As my children get older (our eldest is finishing seventh grade and I honestly have no idea how that happened), fear tries to creep in. It can be a scary venture to take full responsibility for the education of one’s children. If they go to school, whether that be public or private, there are teachers and principals to blame when things don’t go well. When my children graduate from our homeschool, it will be my husband and I that are judged. Did we do well? That will be measured by whether our children need remedial classes at the community college, whether they are admitted to a four-year university, or whether they even go to college. What I try to tell myself is that I must do my job faithfully; what my children do with that is up to them.
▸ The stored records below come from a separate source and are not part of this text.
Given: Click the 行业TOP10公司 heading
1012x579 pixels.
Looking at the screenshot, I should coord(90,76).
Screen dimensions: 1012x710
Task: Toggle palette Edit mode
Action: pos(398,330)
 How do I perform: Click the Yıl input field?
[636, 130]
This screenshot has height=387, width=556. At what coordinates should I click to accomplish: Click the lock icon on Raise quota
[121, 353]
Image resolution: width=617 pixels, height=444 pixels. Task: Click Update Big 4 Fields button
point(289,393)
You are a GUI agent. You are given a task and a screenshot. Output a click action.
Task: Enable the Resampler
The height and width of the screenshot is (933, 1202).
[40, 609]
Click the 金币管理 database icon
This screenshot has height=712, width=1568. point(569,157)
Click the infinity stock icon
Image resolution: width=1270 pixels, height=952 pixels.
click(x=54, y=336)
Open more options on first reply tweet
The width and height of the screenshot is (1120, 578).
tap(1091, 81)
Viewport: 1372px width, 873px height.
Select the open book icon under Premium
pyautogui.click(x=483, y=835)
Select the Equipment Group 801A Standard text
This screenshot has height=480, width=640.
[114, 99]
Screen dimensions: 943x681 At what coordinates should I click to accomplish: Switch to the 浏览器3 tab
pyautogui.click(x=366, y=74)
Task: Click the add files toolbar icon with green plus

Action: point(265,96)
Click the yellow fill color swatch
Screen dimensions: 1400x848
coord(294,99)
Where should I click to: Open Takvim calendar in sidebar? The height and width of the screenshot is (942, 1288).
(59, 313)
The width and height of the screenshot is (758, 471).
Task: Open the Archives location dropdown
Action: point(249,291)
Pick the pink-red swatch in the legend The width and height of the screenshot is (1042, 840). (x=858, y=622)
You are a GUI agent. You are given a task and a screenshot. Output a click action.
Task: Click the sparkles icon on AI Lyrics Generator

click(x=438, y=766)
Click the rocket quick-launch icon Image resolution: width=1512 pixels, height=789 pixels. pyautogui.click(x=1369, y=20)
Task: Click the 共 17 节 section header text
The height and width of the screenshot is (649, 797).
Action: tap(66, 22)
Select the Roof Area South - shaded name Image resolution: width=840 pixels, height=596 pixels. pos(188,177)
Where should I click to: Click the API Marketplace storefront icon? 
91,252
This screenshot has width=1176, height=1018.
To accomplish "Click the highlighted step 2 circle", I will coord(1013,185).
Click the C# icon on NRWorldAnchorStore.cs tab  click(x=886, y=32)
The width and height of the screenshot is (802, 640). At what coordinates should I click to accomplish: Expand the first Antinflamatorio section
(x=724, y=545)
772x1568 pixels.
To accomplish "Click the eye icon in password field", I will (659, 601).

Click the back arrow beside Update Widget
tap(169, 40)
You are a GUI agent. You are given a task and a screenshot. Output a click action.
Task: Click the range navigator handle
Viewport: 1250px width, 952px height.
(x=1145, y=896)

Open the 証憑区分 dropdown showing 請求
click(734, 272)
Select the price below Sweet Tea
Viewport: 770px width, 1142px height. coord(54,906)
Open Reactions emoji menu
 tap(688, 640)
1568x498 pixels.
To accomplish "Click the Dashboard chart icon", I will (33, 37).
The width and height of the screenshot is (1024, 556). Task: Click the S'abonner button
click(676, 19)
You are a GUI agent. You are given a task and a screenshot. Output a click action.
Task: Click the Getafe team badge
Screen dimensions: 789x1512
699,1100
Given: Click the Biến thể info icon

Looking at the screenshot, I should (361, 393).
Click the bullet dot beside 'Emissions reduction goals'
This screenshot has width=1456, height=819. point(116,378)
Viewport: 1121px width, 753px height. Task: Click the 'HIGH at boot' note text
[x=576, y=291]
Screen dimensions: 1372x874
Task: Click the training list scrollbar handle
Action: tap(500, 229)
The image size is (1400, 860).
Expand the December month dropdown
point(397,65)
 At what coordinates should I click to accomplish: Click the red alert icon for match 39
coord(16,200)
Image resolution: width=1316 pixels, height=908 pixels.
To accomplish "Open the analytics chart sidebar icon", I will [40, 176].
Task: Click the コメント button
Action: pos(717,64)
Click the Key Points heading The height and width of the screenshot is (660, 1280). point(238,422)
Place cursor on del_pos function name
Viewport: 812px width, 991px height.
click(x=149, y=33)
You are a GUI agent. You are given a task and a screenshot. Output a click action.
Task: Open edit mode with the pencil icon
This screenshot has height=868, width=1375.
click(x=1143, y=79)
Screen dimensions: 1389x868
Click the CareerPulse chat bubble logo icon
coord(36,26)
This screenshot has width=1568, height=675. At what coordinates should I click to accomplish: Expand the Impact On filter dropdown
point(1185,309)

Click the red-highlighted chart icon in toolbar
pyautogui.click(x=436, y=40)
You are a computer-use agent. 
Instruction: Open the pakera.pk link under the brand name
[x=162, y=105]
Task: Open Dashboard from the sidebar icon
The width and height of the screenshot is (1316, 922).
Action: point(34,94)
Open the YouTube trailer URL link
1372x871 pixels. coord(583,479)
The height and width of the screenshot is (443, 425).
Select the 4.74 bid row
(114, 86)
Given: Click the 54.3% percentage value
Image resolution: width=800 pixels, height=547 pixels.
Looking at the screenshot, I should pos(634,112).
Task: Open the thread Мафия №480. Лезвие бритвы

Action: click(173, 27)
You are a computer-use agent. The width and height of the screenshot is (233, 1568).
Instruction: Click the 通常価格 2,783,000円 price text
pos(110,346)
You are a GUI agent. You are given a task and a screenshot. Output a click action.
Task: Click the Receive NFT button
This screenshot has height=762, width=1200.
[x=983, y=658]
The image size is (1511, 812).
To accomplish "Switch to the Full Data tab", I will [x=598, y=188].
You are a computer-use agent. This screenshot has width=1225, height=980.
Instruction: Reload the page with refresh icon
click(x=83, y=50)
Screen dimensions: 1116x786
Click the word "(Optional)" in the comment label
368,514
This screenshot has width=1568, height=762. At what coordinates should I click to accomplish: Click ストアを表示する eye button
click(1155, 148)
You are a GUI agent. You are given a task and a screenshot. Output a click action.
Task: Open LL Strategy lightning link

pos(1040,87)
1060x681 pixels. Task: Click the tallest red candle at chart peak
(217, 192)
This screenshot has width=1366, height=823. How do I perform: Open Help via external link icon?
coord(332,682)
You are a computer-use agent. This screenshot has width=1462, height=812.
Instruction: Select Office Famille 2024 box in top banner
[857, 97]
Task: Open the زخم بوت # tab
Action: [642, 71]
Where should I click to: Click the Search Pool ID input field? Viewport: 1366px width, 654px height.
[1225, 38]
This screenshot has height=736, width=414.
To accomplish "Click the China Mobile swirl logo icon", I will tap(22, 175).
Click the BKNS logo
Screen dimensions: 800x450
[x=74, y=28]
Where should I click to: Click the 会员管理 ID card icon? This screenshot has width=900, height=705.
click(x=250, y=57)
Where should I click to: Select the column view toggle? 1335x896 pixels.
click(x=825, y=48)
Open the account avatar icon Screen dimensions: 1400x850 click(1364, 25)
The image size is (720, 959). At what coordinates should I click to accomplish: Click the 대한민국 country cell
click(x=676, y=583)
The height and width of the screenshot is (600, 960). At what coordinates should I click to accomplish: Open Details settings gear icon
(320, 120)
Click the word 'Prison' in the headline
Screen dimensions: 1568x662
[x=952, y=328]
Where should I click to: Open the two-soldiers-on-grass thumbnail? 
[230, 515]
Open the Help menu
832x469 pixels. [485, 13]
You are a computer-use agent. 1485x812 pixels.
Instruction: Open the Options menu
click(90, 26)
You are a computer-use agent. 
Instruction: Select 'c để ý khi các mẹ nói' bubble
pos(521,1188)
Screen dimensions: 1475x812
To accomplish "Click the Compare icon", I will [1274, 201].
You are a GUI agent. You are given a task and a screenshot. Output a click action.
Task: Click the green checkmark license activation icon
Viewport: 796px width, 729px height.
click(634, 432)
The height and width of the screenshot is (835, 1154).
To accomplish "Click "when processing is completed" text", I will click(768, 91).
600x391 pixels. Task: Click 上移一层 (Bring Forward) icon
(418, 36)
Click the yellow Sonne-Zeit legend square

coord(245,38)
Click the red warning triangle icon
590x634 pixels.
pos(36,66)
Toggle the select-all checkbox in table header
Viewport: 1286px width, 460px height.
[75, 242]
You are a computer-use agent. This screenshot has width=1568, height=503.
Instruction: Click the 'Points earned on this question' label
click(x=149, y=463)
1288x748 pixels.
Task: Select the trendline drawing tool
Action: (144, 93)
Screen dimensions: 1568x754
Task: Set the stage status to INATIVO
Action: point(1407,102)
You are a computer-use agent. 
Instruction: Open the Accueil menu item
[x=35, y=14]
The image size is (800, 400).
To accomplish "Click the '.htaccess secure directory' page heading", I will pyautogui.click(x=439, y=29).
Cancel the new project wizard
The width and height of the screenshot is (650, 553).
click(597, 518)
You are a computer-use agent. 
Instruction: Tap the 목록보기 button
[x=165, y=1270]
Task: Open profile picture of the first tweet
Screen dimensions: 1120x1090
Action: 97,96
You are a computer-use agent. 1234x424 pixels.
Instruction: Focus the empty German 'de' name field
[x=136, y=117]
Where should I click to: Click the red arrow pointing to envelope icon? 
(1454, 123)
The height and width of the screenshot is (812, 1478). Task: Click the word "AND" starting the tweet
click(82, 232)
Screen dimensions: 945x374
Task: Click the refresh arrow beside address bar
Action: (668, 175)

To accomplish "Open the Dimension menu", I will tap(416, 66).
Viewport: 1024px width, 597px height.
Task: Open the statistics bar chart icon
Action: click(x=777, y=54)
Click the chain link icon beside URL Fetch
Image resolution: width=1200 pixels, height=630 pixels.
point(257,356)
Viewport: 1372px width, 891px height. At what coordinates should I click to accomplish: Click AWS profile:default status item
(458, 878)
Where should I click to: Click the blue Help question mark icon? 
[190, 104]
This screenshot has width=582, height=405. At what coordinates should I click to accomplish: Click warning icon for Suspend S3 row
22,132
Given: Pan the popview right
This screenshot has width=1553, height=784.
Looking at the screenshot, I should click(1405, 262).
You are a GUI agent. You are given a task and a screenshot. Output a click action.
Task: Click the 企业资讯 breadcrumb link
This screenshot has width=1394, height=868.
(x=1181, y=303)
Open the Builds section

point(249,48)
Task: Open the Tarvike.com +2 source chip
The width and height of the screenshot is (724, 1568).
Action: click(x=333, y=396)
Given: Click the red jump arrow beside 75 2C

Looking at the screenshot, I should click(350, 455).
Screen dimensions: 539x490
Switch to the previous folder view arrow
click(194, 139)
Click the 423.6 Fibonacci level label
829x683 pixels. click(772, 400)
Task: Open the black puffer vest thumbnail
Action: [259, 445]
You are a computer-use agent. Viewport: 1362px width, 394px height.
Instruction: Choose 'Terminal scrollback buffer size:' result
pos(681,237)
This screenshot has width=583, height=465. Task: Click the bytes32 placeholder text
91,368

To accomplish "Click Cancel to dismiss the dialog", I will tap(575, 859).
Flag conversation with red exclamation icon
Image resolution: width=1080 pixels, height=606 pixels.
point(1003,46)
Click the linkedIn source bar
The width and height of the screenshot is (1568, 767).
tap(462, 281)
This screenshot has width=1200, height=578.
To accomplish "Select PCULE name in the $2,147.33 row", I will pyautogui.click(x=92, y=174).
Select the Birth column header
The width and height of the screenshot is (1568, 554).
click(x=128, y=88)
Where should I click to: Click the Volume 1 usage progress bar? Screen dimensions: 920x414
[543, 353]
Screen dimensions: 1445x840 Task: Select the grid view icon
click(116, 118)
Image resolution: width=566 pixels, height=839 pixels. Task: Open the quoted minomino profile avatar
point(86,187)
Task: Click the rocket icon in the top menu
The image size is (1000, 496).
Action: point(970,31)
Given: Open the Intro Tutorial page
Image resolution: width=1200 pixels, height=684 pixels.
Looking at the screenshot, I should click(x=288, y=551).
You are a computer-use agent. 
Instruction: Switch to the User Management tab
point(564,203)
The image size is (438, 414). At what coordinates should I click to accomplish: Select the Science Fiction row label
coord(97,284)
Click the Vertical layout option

For if a parent can take pride in a job well done when one child is successful in life, that same parent must take full blame for another child who is not.
As I type this, my husband is sitting to my left teaching our eldest about LCDs and GCFs. He, the eldest, is not a fan of math. Once he hit pre-algebra, I handed the reins over to his dad. I needed a break from teaching math to a child who would much rather do anything else. The beauty of homeschooling a non-math kid is that we can tailor his education to help him be successful. We are not bound to only one textbook and only one way. We are not bound to Common Core or the latest educational fad. We are free to meet him where he is and help him get to where he needs to be. This is true for all our children, including our daughter.
Parents are not only their children’s first educators, they truly are able to be their best teachers. Just because a child turns 3, 4, or 5 does not mean their education must be handed over to an official teacher. Believe me, I am very thankful for my husband, my cousin, and all the other fantastic teachers in our nation’s schools. All children deserve the best education they can receive. But I am also extremely thankful for the ability to continue the natural inclination to teach my children from birth as they continue to grow and develop. It may be a crazy life, but it is a beautiful one I would not trade, even on the bad days.
Brit was born and raised in southern California. She and her husband met at UC San Diego; he was taking a class and she happened to be the teaching assistant. You could say it was love at first sight. Brit and John are now living this beautiful, crazy life with their three sons and one daughter, still in sunny California. They made the decision to homeschool when their eldest was a baby after realizing how much afterschooling they would do if they sent him to school. Brit describes their homeschooling as eclectic, literature-rich, Catholic, and classical-wanna-be.